A music streaming startup, Sparkify, has grown their user base and song database even more and want to move their data warehouse to a data lake. Their data resides in S3, in a directory of JSON logs on user activity on the app, as well as a directory with JSON metadata on the songs in their app.
This project reads data from a specified location on S3 or locally. Transforms it into a desired Dim-Fact schema and writes the results back to either S3 or local disk.
This section describes how to get use this repositrory.

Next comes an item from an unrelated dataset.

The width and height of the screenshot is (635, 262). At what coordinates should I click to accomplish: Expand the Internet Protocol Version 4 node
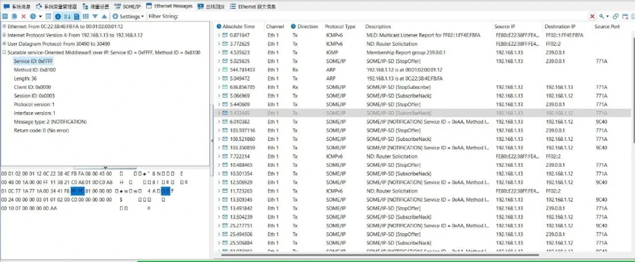(4, 35)
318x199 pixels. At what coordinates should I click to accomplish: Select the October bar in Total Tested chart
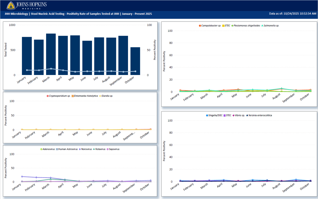[x=135, y=61]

to run this project all it takes is the below command
python etl.py
However there are some configurations which depends on where you want to read data from:
For AWS S3 connection you will need a dl.cfg file next to etl.py with the below contents:
[AWS]
AWS_ACCESS_KEY_ID=
AWS_SECRET_ACCESS_KEY=
Fill it with your credentials.
You will also need a bucket for the output. The name of the bucket can be adjusted on line 119:
output_data = "s3a://output-udacity/" #s3
To read the data locally you will first need the data. Located next to etl.py.
data/
song-data
A
...
log-data
2018-11-02-events.json
...
output/
You will comment out lines 118 and 119 and use lines 120 and 121.
# input_data ="s3a://udacity-dend/" #s3
# output_data = "s3a://output-udacity/" #s3
input_data = "data" # localhost
output_data = "output" # locahost
You will also need to adjust the reading pattern on line 53:
'log-data/*/*' -> 'log-data/*.json'
The left version works on S3 and the right version works on local files.